Friday, May 11, 2007

Benefit costs driving magazine
postal increases

Canada Post's margins from delivering a typical magazine have slid about 4% in the past year, mostly the result of an astonishing 10% increase in costs, according to an analysis prepared by Michael J. Fox, Senior Vice-president of Circulation and Development at Rogers Media.
It’s disappointing to see the 2006 margin setback because we fear Ottawa-based CPC will pursue more rate increases rather than serious measures to control expenses. This upsets publishers, who are pros at watching costs, with metrics such as cost per editorial page, cost per copy printed, etc.
Fox's invaluable annual report on postal matters acknowledges that the Canada Post annual revenue increase per piece of publications mail was a relatively modest 4% in 2006 (down from 6% in 2005 and 8% in 2004) . The current rate for a typical magazine is $0.51. CPC delivered 536-million Pubs Mail copies in 2006 and charged $275 million to do so.

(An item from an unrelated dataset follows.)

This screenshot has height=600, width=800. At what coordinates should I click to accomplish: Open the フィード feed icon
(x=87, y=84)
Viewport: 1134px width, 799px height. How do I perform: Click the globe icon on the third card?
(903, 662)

He also notes that Pubs Mail volumes have declined 1.3% a year since 2002 while CPC adds about 0.9% more delivery points annually, so the ratio of magazines-per-address is declining about 2.2% a year.

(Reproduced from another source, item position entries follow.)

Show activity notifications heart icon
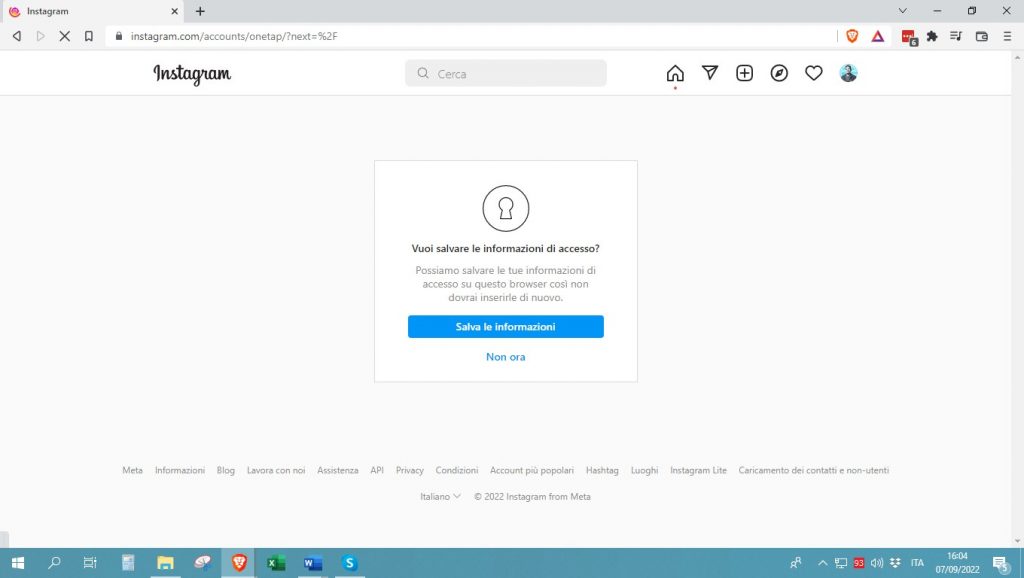 (814, 73)
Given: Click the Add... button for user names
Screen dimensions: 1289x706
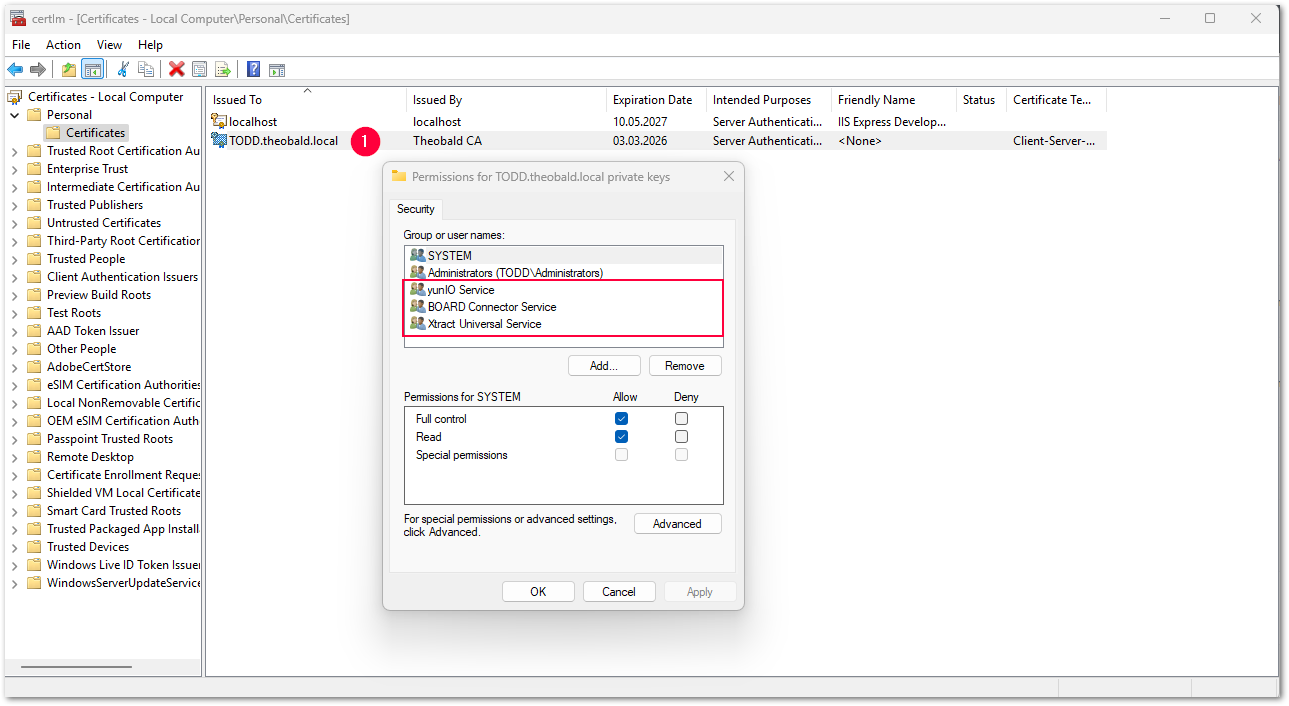Looking at the screenshot, I should (603, 366).
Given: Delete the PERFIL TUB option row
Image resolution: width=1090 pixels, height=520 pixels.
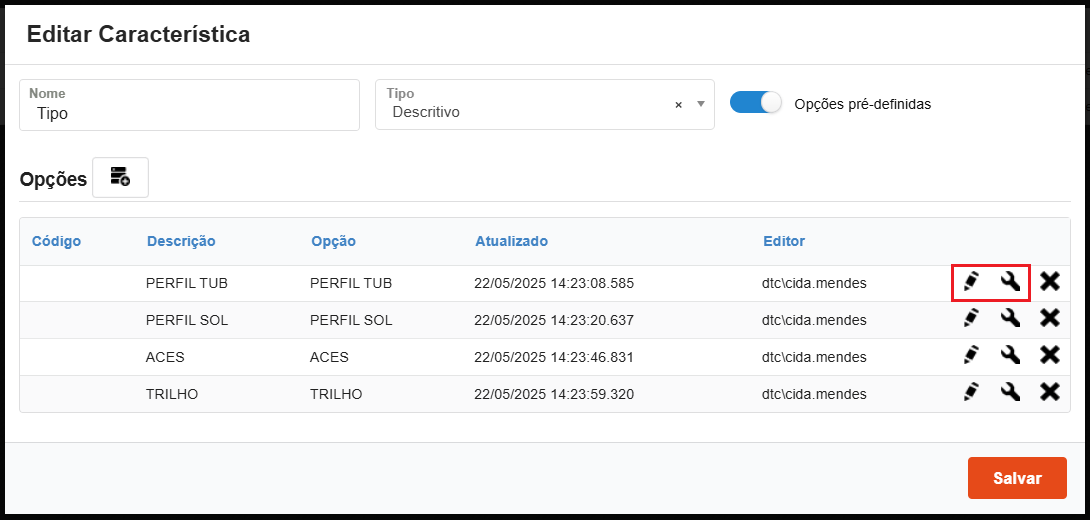Looking at the screenshot, I should click(x=1049, y=282).
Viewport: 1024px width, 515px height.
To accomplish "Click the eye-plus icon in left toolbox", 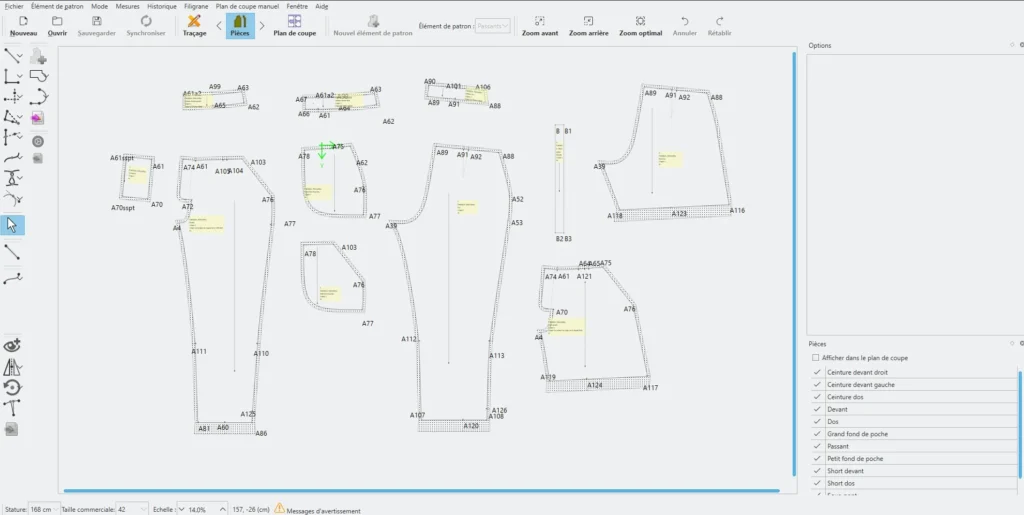I will pyautogui.click(x=13, y=345).
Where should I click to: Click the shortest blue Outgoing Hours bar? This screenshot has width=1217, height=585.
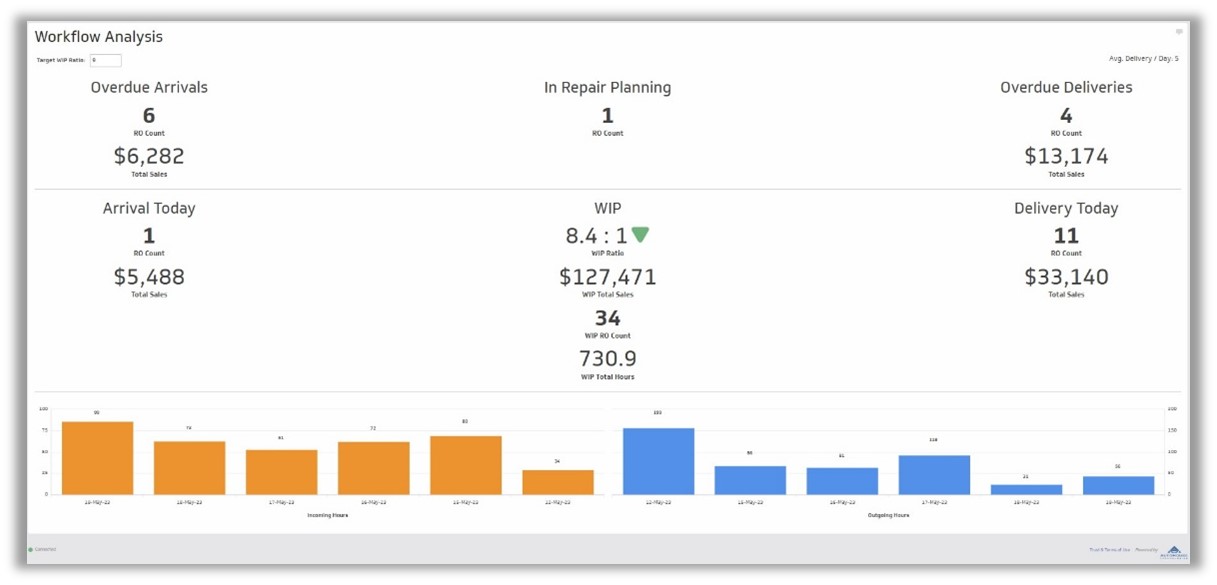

Why did the cost to deliver a magazine jump 10% in one year? First, it appears that when one does a similar calculation on other types of mail, those costs to deliver also shot up in 2006. Driving this appears to be the high cost of all the long-service CPC employees who are retiring. CPC operating expenses jumped 7.2% to $5.8 billion, including 5% more for salaries, 22% more for benefits, and 7% more for fuel. Just to illustrate the scale, employee benefit costs increased $161 million, or 22%, in one year. CPC has 70,000 employees — and it expects 27,000 of them will retire over the next decade. This may become like the auto industry where a big portion of a new car price goes for pensions and healthcare costs.